1.1  What the USPTO does?

  •  Once you file the application, USPTO sends you a filing receipt, and in case of any issue to correct, they send a notice to correct the deficiency, such as any missing filing fee.

 

  1. The USPTO receives your application and accords a filing date for it.
  2. It sends you a filing receipt.
  3. If there are issues to correct, the USPTO will also send you a notice to correct the deficiency, such as fee payment or incomplete Cover Sheet. You have two months to reply. You need to reply fully by the deadline to avoid late fees. And if you don’t reply within six months, the application can become abandoned.

1.2  What you can do?

  • Upon filing receipt, one can mark the product if on sale as ‘patent pending”, you only have one year under the PPA protection, so you should convert it to non-provisional application before the one year period lapses.

1.2.1  May mark product with “patent pending” or “patent applied”

As soon as the USPTO mails your filing receipt, your application is considered pending.
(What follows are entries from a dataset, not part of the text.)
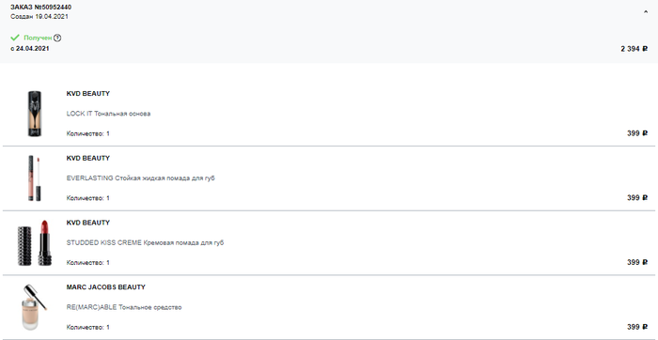Viewport: 658px width, 340px height.
Task: Open the STUDDED KISS CREME lipstick thumbnail
Action: pyautogui.click(x=35, y=242)
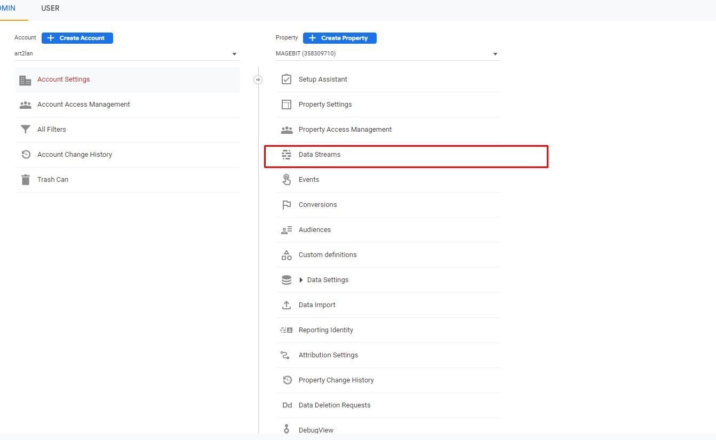Image resolution: width=716 pixels, height=440 pixels.
Task: Click the Trash Can icon
Action: tap(25, 180)
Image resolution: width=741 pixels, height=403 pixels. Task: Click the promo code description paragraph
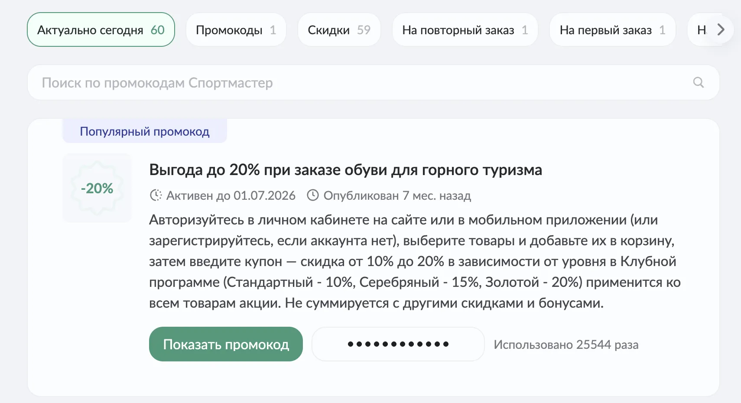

If a patented product is made or sold, you can display the “patent pending” or “patent applied” phrase. This is applicable whether you file a PPA, a utility patent application, design patent application, or plant patent application.
While “patent pending” is more commonly used, it essentially means the same thing as “patent applied.” The phrases are used by manufactures to stake a claim on a product, indicating the USPTO is looking into a patent application that they have already filed.
Though you can use these phrases, you don’t have any patent rights that you can enforce with them. Your invention can still be copied freely without your permission. People are deterred from copying your invention, however. Later on, if the USPTO grants your patent, then you can exercise your property rights, and these copiers have wasted a lot of time, energy, and money to copy you now illegally.
If you use “patent applied” or “patent pending” falsely, meaning you haven’t actually filed a patent application, then you may be fined.

1.2.2  You can file Multiple PPAs

You may file multiple provisional patent applications as needed, but make sure you convert the provisional applications within one year of the earliest filing date.
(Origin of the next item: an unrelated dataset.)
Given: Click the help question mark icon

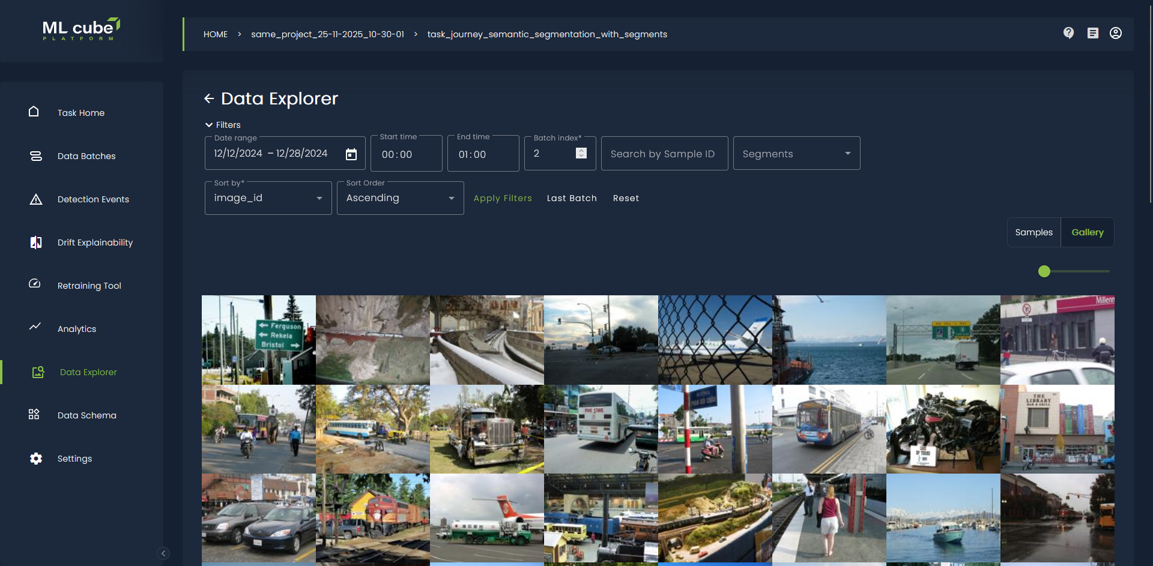Looking at the screenshot, I should 1068,33.
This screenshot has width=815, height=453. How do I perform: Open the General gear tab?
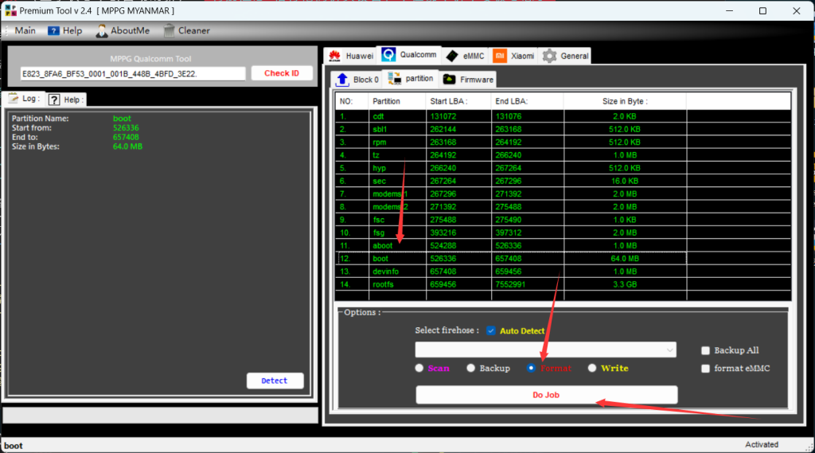point(565,56)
1.2.3  Convert a PPA to a utility patent application

A PPA automatically becomes abandoned when its pendency expires 12 months after the PPA’s filing date. You must file a non-PPA claiming benefit of the earlier PPA’s filing date before the PPA expires in order to preserve any benefits earned by filling a PPA.
If your invention is “in use” or “on sale” in the United States, you file a PPA but fail to timely convert it into a utility patent application within the 12-month period, you may lose the right to ever patent the invention. This is because your inability to claim priority to the PPA leaves the use or sale of the invention as prior art against your own subsequent patent applications.